Our three scientific Work Packages considered deformable, irregular and cohesive granular materials, and for each of these types of grains we have developed new scientific perspectives, sometimes combining the work from different work packages. We have advanced calibration methods for granular materials to better characterize these materials both on their mechanical behavior and their microstructural evolution. We have advanced several numerical methods to better simulate soft particles flows, and particle flows of anisometric grains. We have been able to image the swelling of soft, deformable, anisometric couscous particles in 3D with both X-ray tomography and neutron tomography, providing the highest detail so far of a granular process that involves soft, sticky particles. These results have even been combined with NMR confirmation of hydration levels, which is an industry first.
We have extensively studied deformable, irregular and cohesive granular flows in silos and hoppers, revealing new important couplings between the frictional and elastic behavior of granular materials, the role of deformability and shape in classic equations such as the Hagen-Beverloo equation. We have additionally characterized frictional and adhesive contacts in deformable and irregular flows and have cross-calibrated numerical particle models on experimental results for different flow geometries, including more classic floe geometries such as a Schulze ring-shear tester. We have developed novel discrete element method code to simulate the continuous and oscillatory flow behavior of deformable particles, the interactions among them and their coarse-grained mechanical response.
Scientifically, the network has studied a very broad array of granular samples, ranging from ceramic particles used in ceramic tile production, to rice grains, macaroni particles, mustard seeds, couscous grains and hydrogel beads and an array of model shapes including non-convex tripods and hexapods. We have developed custom flow geometries for slow flow imaging in special rheometric configurations, allowing for full characterization of flow behavior. The flow geometries are suitable for slow and fast flow imaging. In general, we have used an extremely wide range of flow imaging modalities: slow and high speed X-ray, MRI, high speed imaging and neutron tomography. We have also combined some of these imaging modalities. We have used and developed various numerical methods to study granular materials, including hybrid GPU-CPU frameworks. An extensive calibration workflow scheme is also developed that works together with industry-standard discrete element method simulation codes.

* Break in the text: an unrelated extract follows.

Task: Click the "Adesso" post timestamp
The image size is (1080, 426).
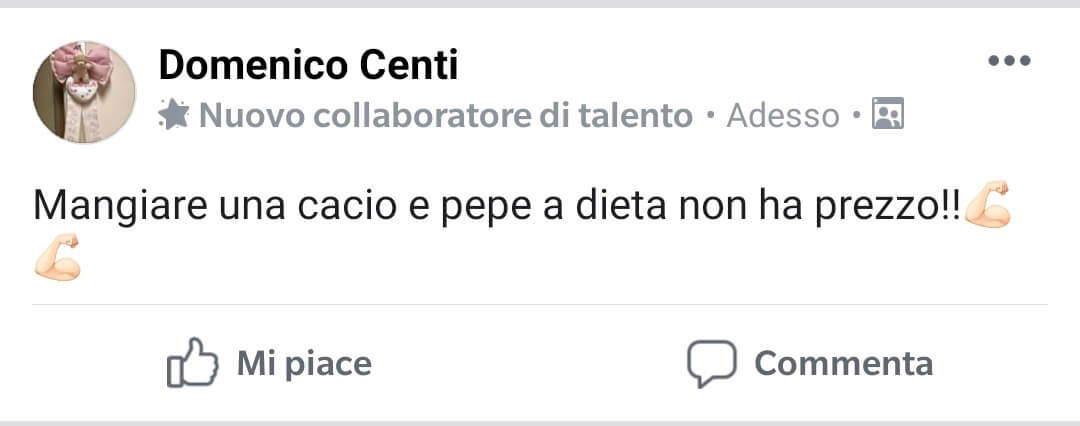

Summarizing, the scientific work has resulted in many new perspectives on hopper flow physics as relevant for industrial practice, new three dimensional flow rules for slow flows of non-convex particles shapes, a new understanding of the cohesive nature of ceramic particles, the establishment of new microscopic pictures behind the role of rotations of grains in geophysical context, new modeling perspectives for the elastic behavior of soft particle packings among others.